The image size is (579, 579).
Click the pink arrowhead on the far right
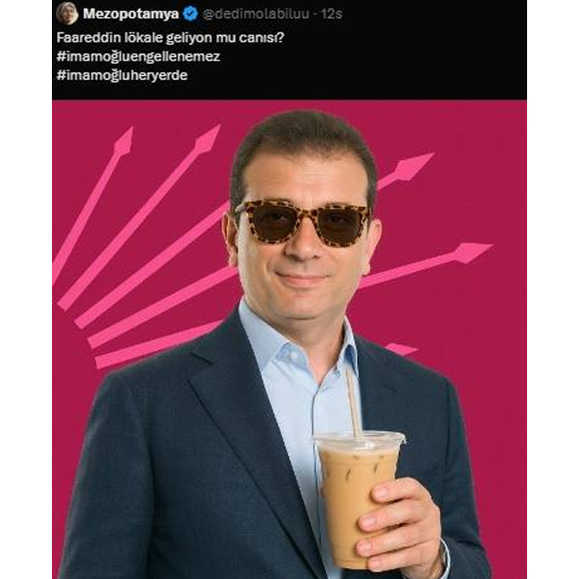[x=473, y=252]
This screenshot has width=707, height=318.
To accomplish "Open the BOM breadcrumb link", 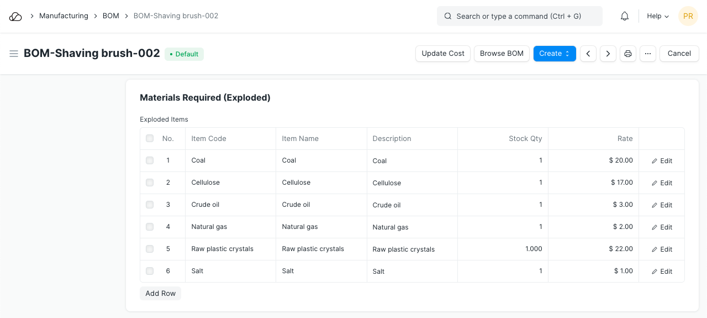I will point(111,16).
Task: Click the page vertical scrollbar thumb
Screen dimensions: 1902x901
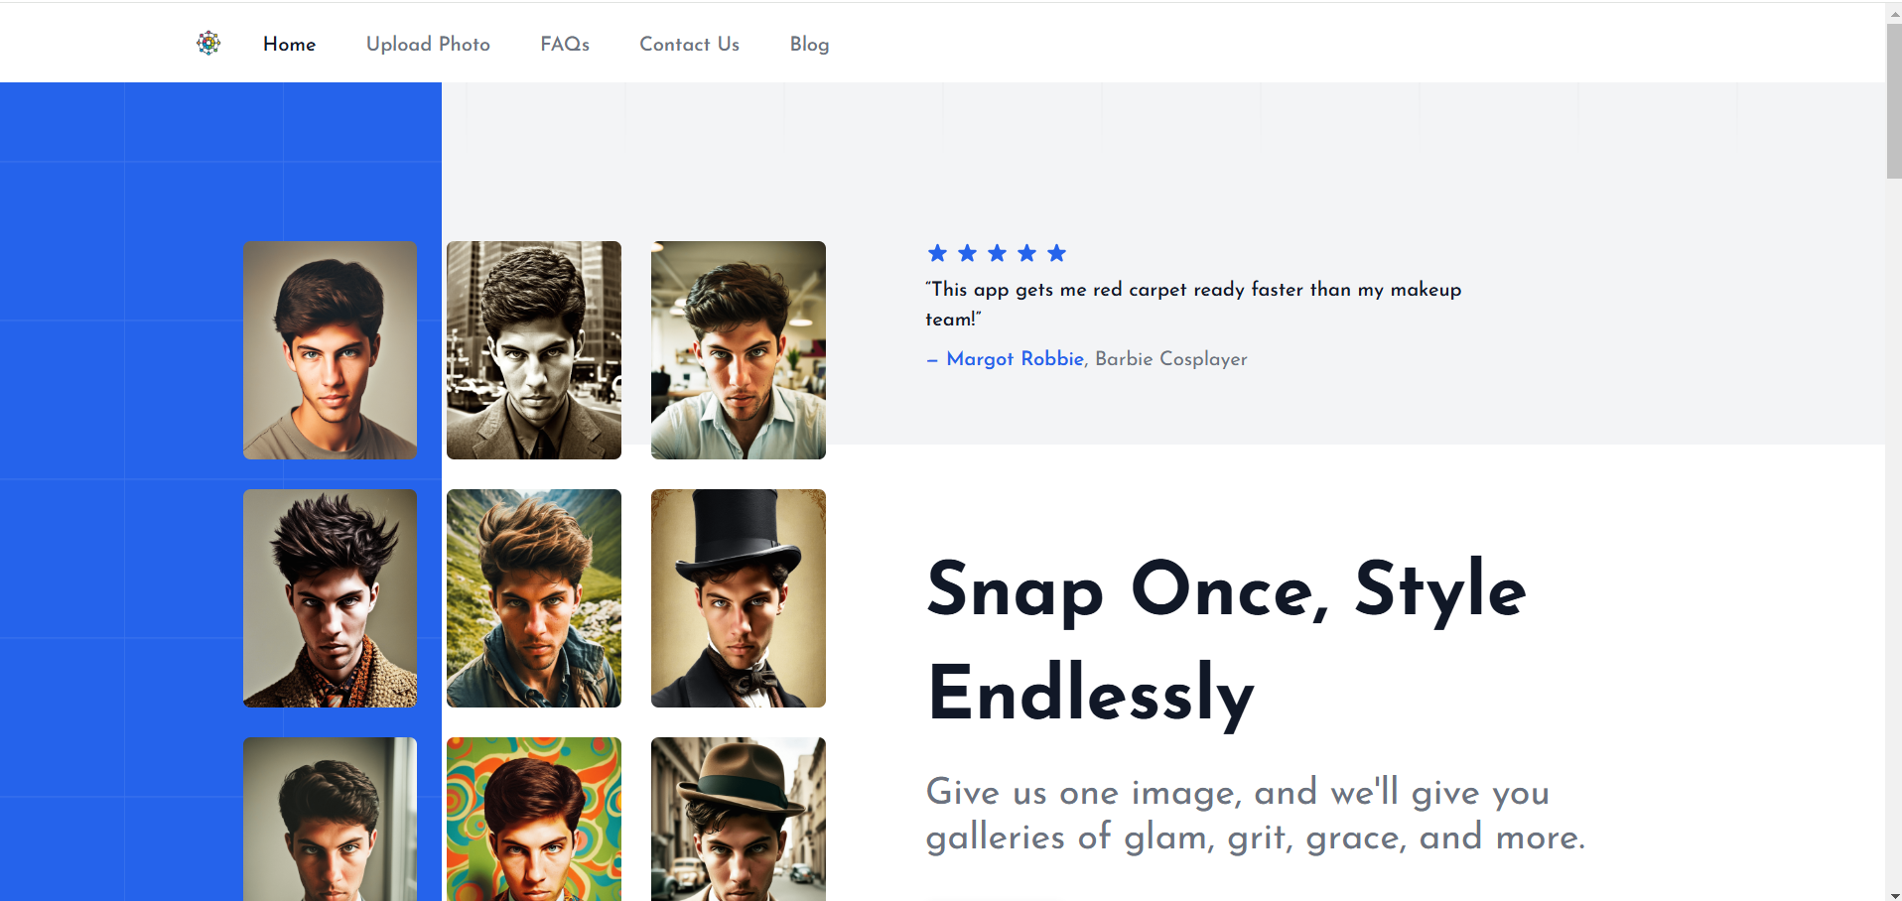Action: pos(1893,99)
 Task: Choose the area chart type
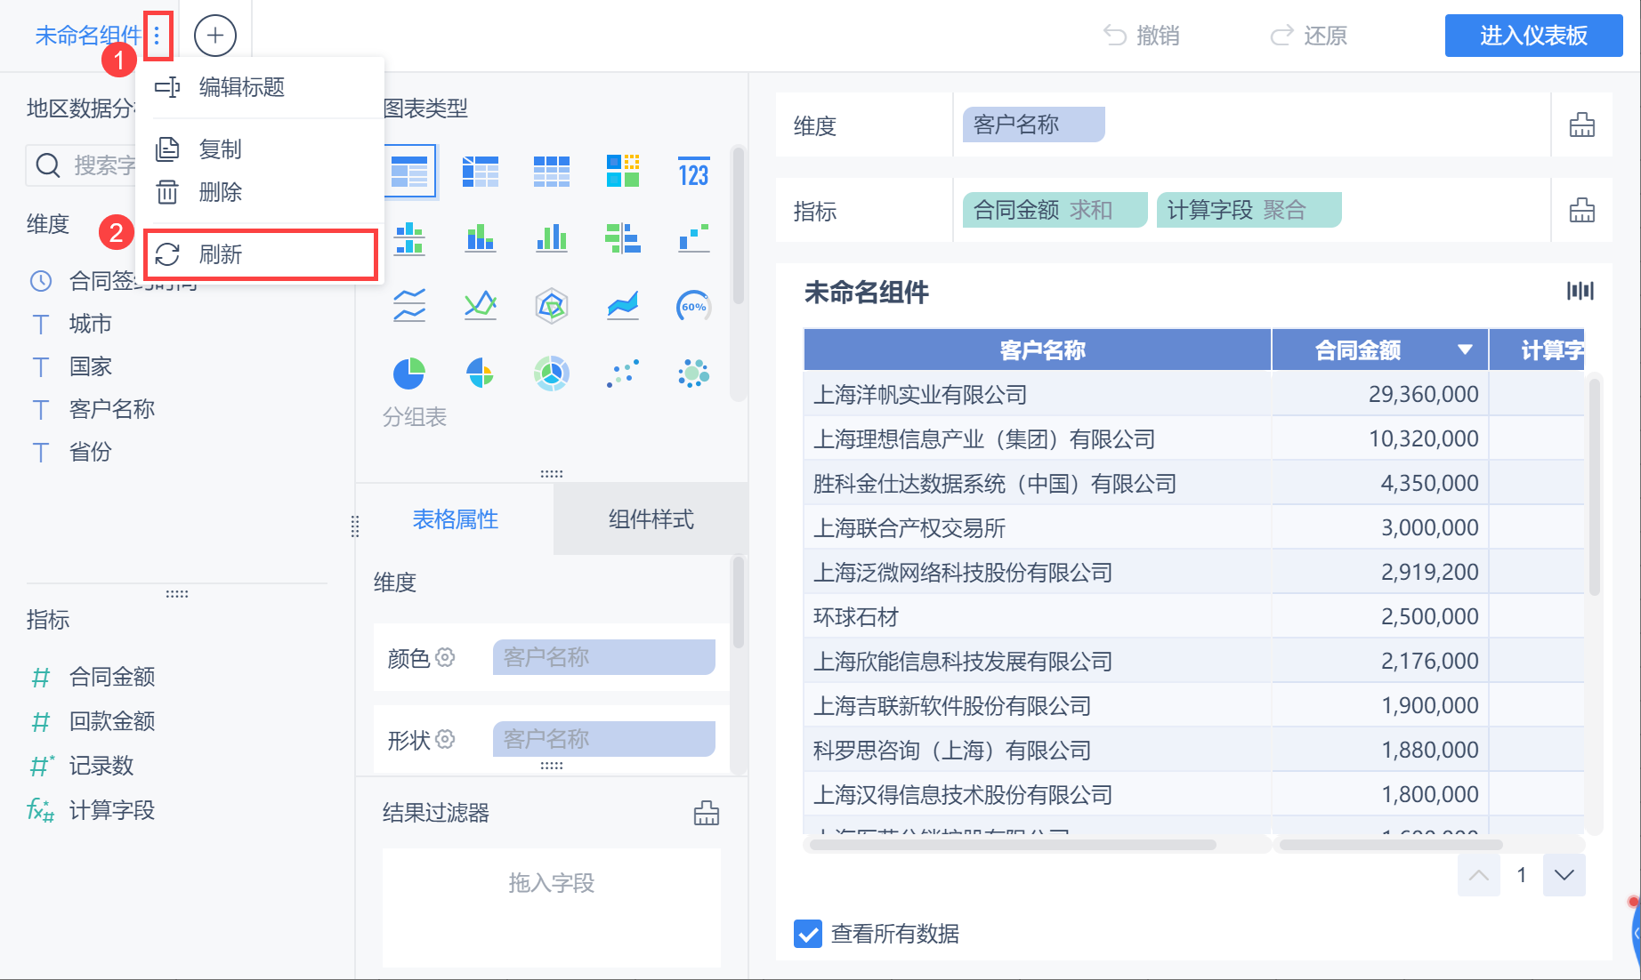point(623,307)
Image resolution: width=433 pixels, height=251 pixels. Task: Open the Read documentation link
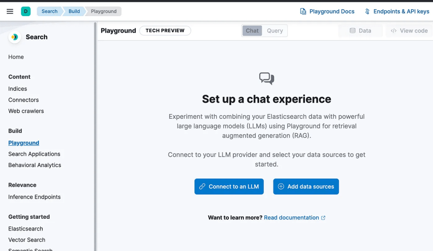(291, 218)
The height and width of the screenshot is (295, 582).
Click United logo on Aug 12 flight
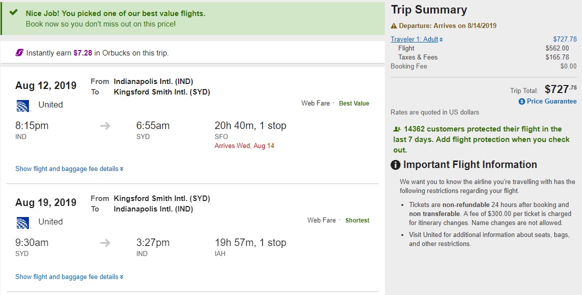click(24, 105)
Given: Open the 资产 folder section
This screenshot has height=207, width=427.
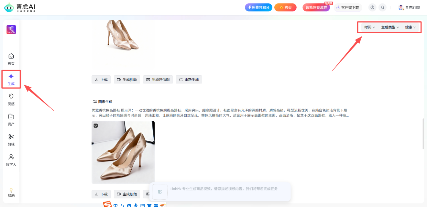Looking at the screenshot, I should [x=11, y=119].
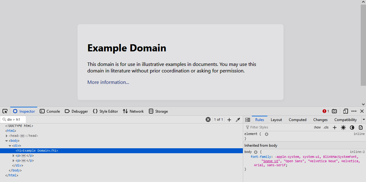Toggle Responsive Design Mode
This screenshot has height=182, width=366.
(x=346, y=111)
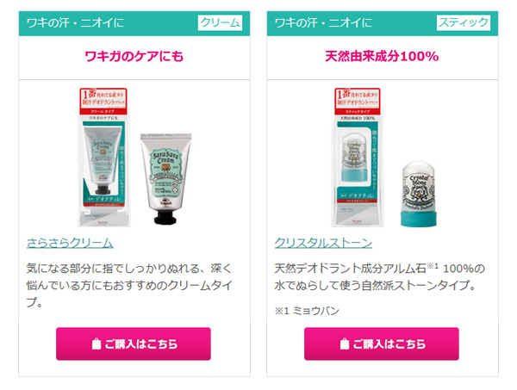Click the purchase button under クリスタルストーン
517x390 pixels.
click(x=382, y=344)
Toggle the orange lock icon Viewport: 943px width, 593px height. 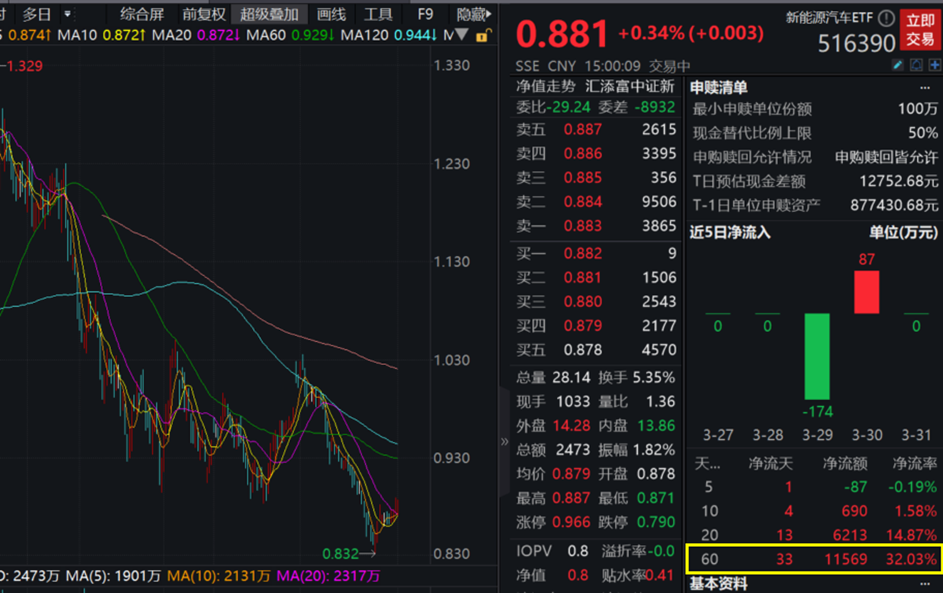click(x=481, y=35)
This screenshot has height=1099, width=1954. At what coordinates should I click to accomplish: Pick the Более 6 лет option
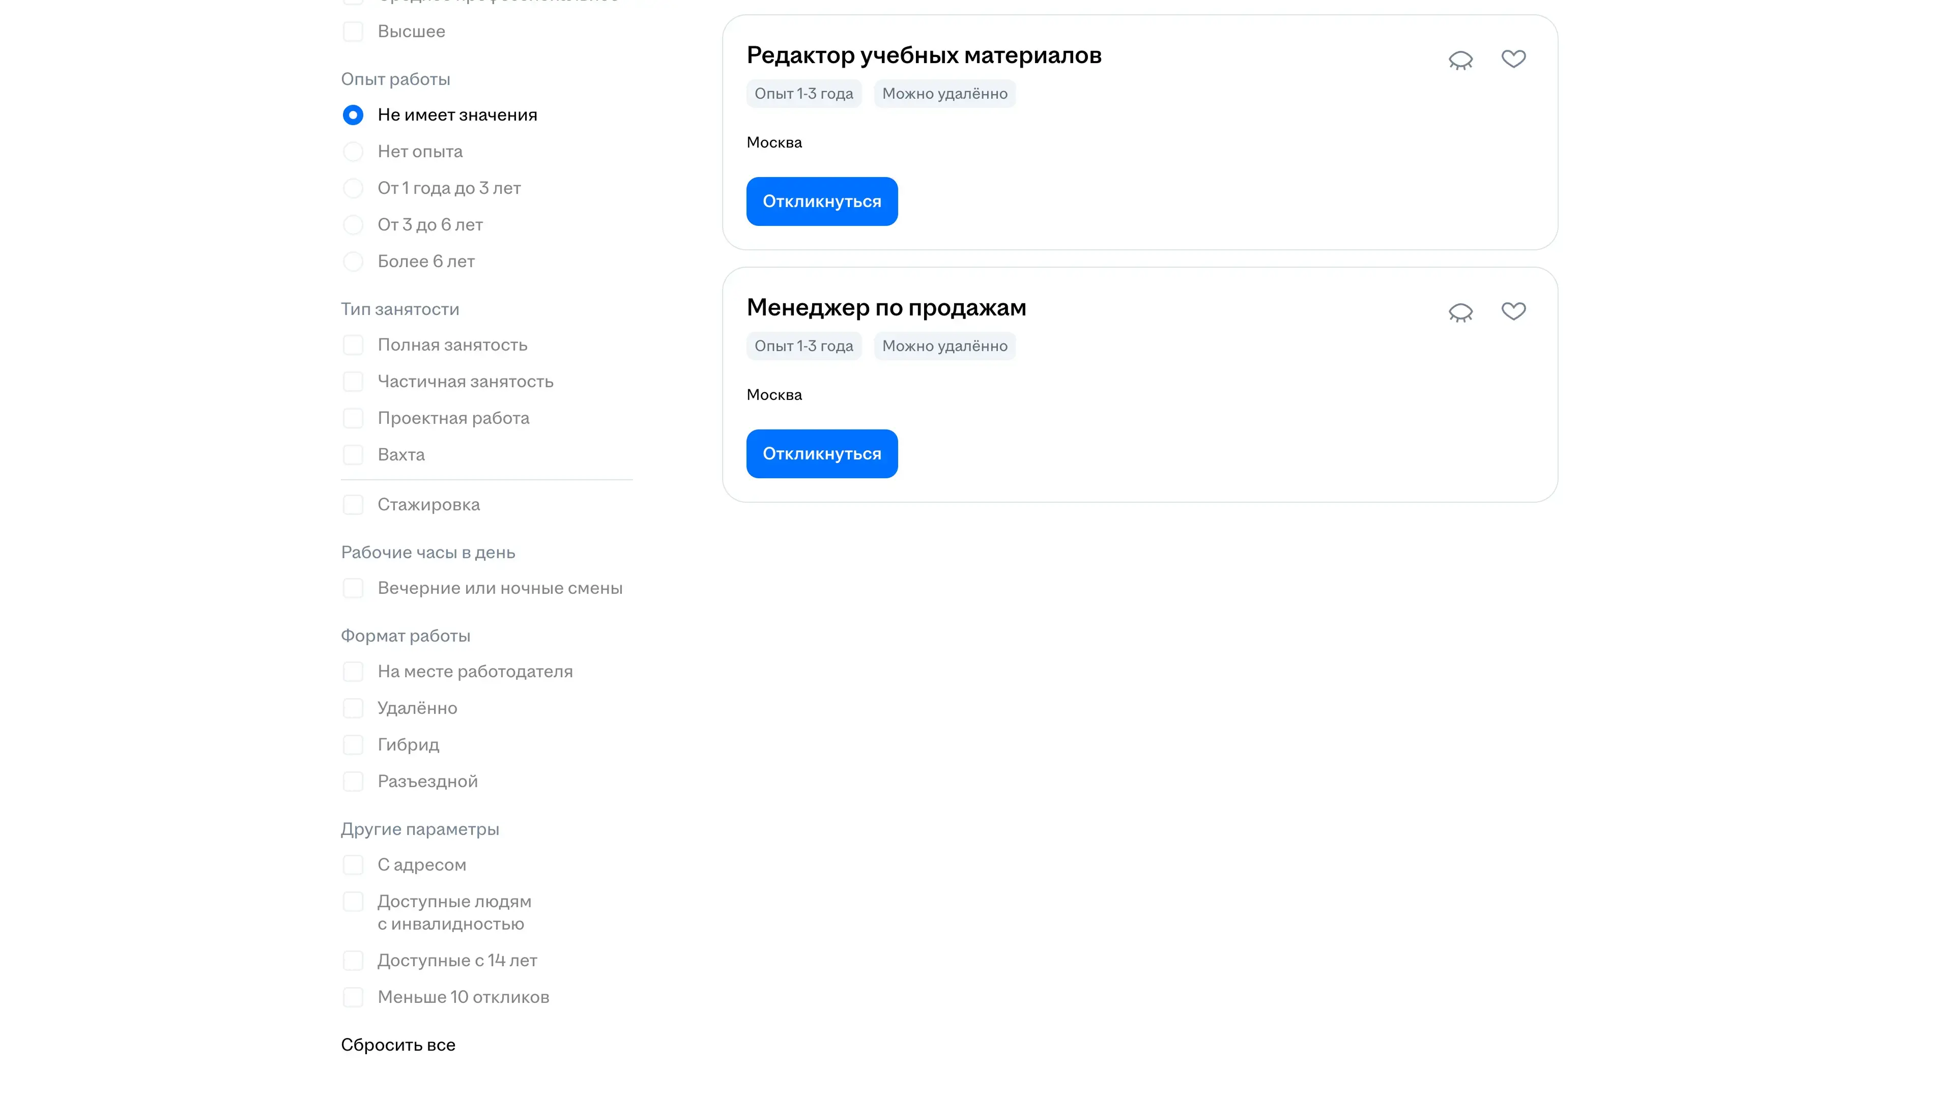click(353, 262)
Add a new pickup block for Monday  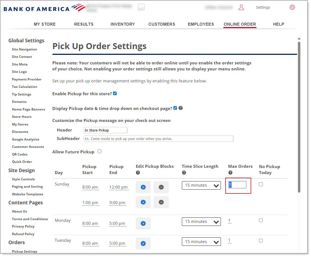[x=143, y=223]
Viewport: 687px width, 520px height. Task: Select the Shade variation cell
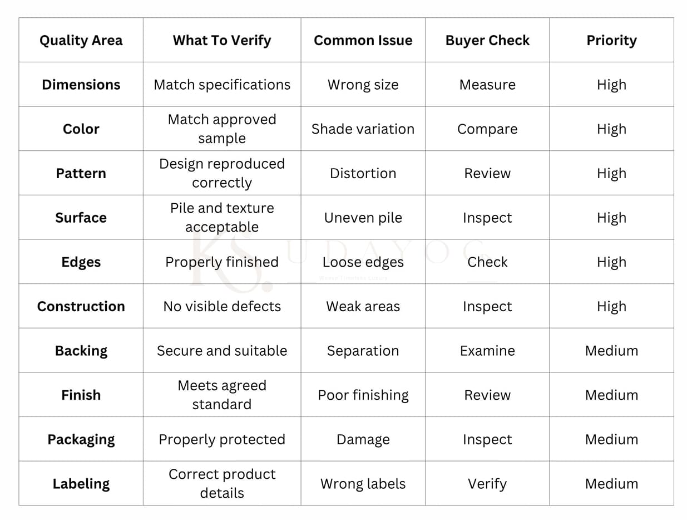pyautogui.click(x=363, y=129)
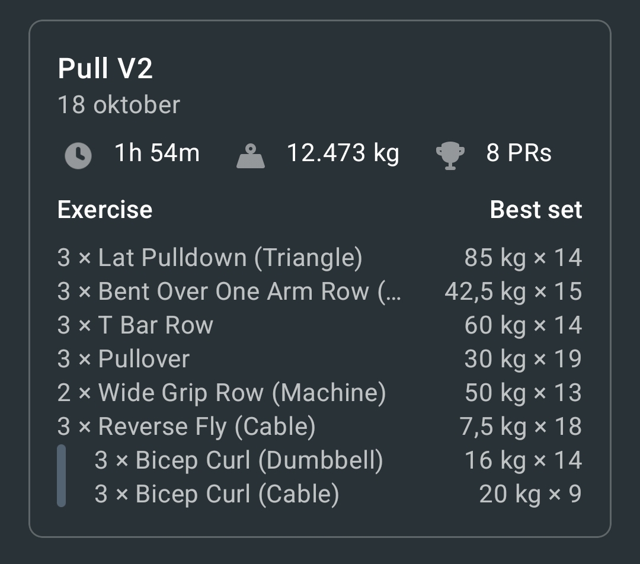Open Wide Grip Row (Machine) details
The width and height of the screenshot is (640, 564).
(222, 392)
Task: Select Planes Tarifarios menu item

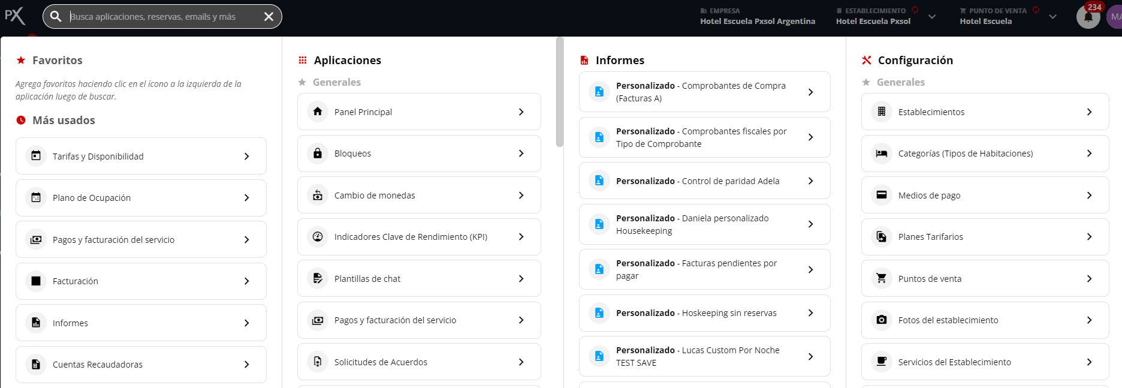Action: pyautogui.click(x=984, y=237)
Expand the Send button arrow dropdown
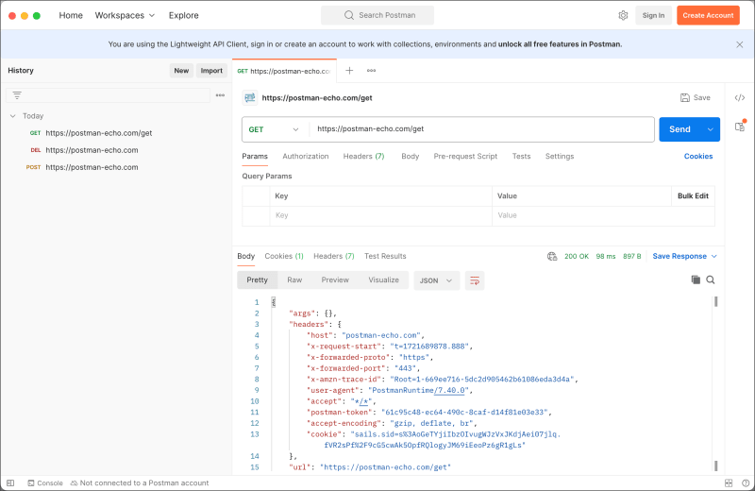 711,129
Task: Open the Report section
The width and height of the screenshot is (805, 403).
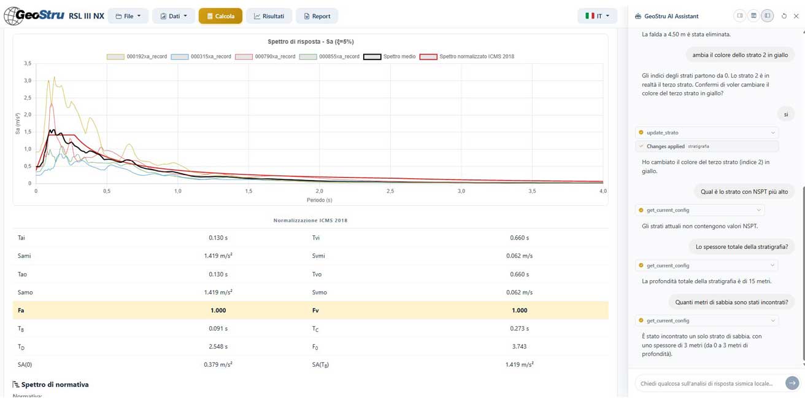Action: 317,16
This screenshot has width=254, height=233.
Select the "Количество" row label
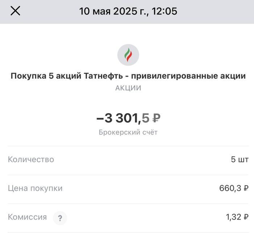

## WHAT NEEDS TO BE DONE
Write out nothing but the lines from the one with "Task: Select Planes Tarifarios menu item" through the last line of the entries, exactly as they stand; pictures are not part of the copy.

## ANSWER SECTION
Task: Select Planes Tarifarios menu item

Action: pyautogui.click(x=984, y=237)
Expand the Send button arrow dropdown
 711,129
Task: Open the Report section
The width and height of the screenshot is (805, 403).
Action: 317,16
This screenshot has width=254, height=233.
Select the "Количество" row label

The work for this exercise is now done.